### EXCERTO SELECIONADO

Será que a resposta incluiria diversidade? E no entanto, há uma grande probabilidade da diversidade fazer parte dos valores defendidos e declarados pela organização, muitas organizações têm diversidade como valor nos seus códigos de ética, aliás diversidade está no top 10 dos valores corporativos, em termos mundiais. Diversidade significa variedade, pluralidade, diferença, e inclui, naturalmente, a sensibilidade e a vulnerabilidade de cada um, aliás, características intrínsecas da Pessoa.
Esse poderia ser um tema para ser debatido por quem tem responsabilidade na área da ética como por quem tem a responsabilidade dos recursos humanos para, em conjunto, perceberem quais as condições de respeito pela Pessoa na empresa e como se poderia lidar com a questão.
Uma das razões pelas quais chorar é, muitas vezes, mal visto, é a dificuldade por parte dos outros em saber como reagir. Poderá ser papel da pessoa responsável pela ética promover o desenvolvimento de competências internas, nomeadamente nas chefias, que permitam trazer para as conversas das equipas o que se sente ou sentiu, que impeçam que os sentimentos se transformem em angústia e medo. Ajudar a criar a segurança psicológica para falar e para aceitar que nem tudo é perfeito.
Por mais que pareça acessório e deslocado do que é a gestão da empresa este é um aspeto fundamental, porque cada vez mais as pessoas sentem a necessidades de serem no trabalho mais do que um recurso humano, mais do que um gestor, uma secretária, um técnico de manutenção, um formador. Precisam desse reconhecimento de ser mais do que um profissional, do reconhecimento de si enquanto pessoa (pai, mãe, desportista, extrovertido, melómano…) para o seu bem-estar e para a sua saúde que, como bem refere a OMS, é o estado de completo bem-estar físico, mental e social, e não só a ausência de doenças. Trata-se de uma abordagem mais próxima do potencial humano do que do recurso funcional (que mais facilmente seria substituído pela máquina).
A atenção à pessoa enquadra-se no conceito da qualidade de vida no trabalho, que corresponde ao grau de satisfação das necessidades pessoais que o trabalhador consegue ter enquanto exerce sua função e que é um dos indicadores da saúde organizacional. Essa satisfação das necessidades pessoais é também onde repousam entre outros a criatividade, a capacidade de imaginar, criar, inventar, superar-se. Exige ter em atenção as competências, as experiencia, os saberes, mas também as emoções e a própria personalidade de cada pessoa, as suas necessidades e as relações no contexto da empresa.
De acordo com um estudo realizado em França em 2018 (não encontrámos dados de Portugal) sobre os fatores de stress no trabalho, apenas 25% dos trabalhadores pensam que a sua organização desenvolve iniciativas visando a qualidade de vida no trabalho e o acompanhamento da pessoa e 50% considera que o seu empregador não os conhece, o que indicia uma real necessidade de escuta.

### DADOS FORNECIDOS

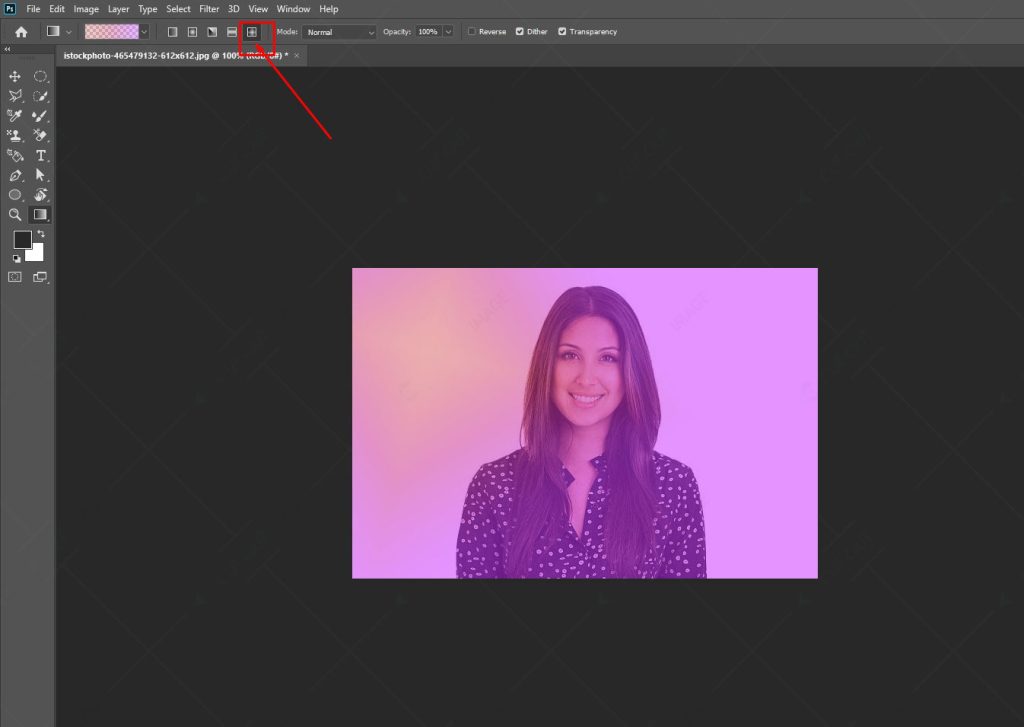This screenshot has height=727, width=1024.
Task: Select the Move tool
Action: pos(15,76)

### O SEU OBJETIVO
Transcreva, do excerto sobre a pessoa no trabalho, a parte que começa nas palavras "Será que a resposta" e termina logo após "com a questão.".

### ESPAÇO DE RESPOSTA
Será que a resposta incluiria diversidade? E no entanto, há uma grande probabilidade da diversidade fazer parte dos valores defendidos e declarados pela organização, muitas organizações têm diversidade como valor nos seus códigos de ética, aliás diversidade está no top 10 dos valores corporativos, em termos mundiais. Diversidade significa variedade, pluralidade, diferença, e inclui, naturalmente, a sensibilidade e a vulnerabilidade de cada um, aliás, características intrínsecas da Pessoa.
Esse poderia ser um tema para ser debatido por quem tem responsabilidade na área da ética como por quem tem a responsabilidade dos recursos humanos para, em conjunto, perceberem quais as condições de respeito pela Pessoa na empresa e como se poderia lidar com a questão.